The t-distribution is a type of probability distribution that is symmetrical and bell-shaped, similar to the normal distribution, but has fatter tails. It's used commonly in statistics when the sample size is small and the population standard deviation is unknown. The t-distribution allows for finding the critical value that corresponds with a particular confidence level for the estimation or hypothesis testing..

In the cattle study, the critical value from the t-distribution is needed for constructing Bonferroni-adjusted intervals. This critical value will adjust for multiple comparisons and control the Type I error rate when comparing the selenium levels between the control group and the treated groups.

Standard Error

Standard Error (SE) measures the accuracy with which a sample represents a population. In other words, it tells us the precision of our sample mean estimate. A small standard error indicates that the sample mean is likely to be a good estimate of the population mean.

In the cattle study, SE is calculated from the MS(within) from ANOVA and the number of cows in each group to understand the variability within our mean differences. SE is crucial for constructing confidence intervals and for any inferential statistics that allow us to draw conclusions about the population from our sample.
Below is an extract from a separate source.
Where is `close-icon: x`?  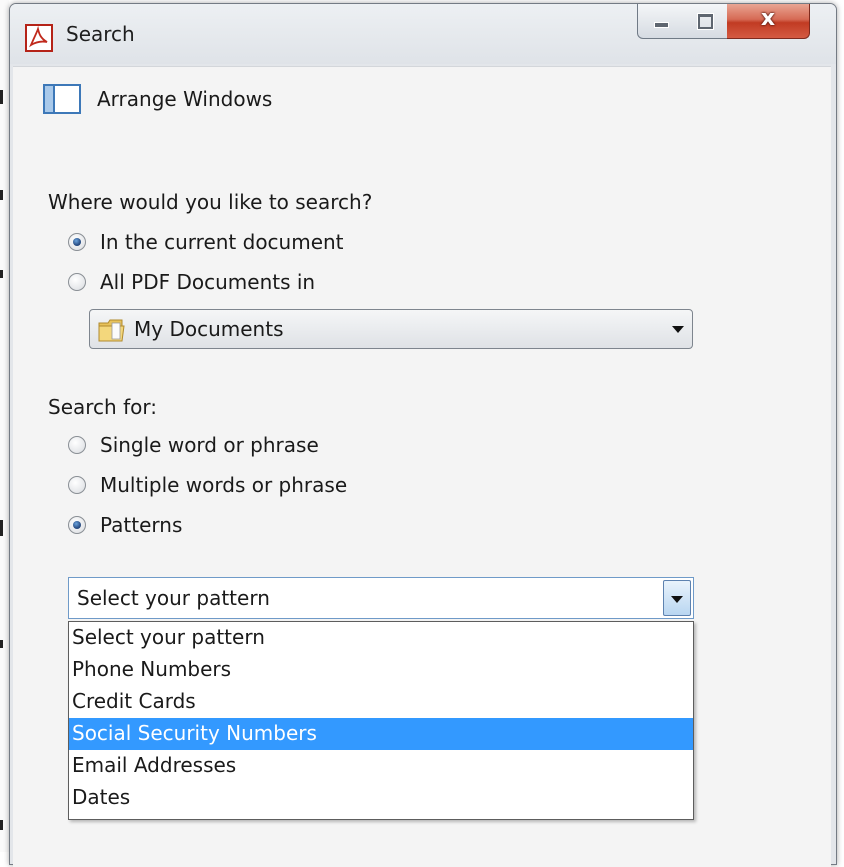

Dietary Treatment of Anemia in Cattle

Dietary treatment of anemia in cattle involves addressing nutritional deficiencies that may lead to reduced red blood cell counts. One such nutrient is selenium, which is important for multiple bodily functions including the immune system and thyroid function. Anemia can be detrimental to the health and productivity of cattle, so understanding the optimal level of nutrients like selenium is critical.
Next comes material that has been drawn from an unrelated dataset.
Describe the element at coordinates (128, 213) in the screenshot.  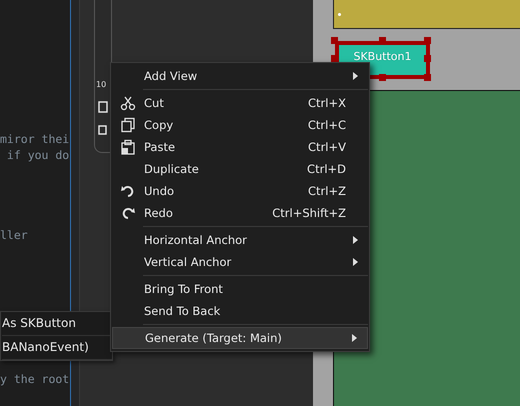
I see `redo-icon` at that location.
In the given study, researchers are evaluating the effectiveness of different regimens of dietary selenium supplementation. By measuring blood selenium concentrations, they can assess which treatment, if any, is most effective in addressing selenium deficiencies that may be related to anemia.

Selenium Supplementation

Selenium supplementation is a key focus in the dietary treatment of cattle for preventing and addressing anemia. Selenium is an essential trace mineral that plays a critical role in metabolism and thyroid function, and it can impact red blood cell production in cattle.

The study examines different levels of selenium supplementation and their effects. Appropriate selenium levels are necessary; both deficiency and excess can lead to health issues. Therefore, carefully designed supplement regimens are tested to identify whether selenium can correct anemia-related issues and to understand the appropriate dosage for maximum benefit without toxicity.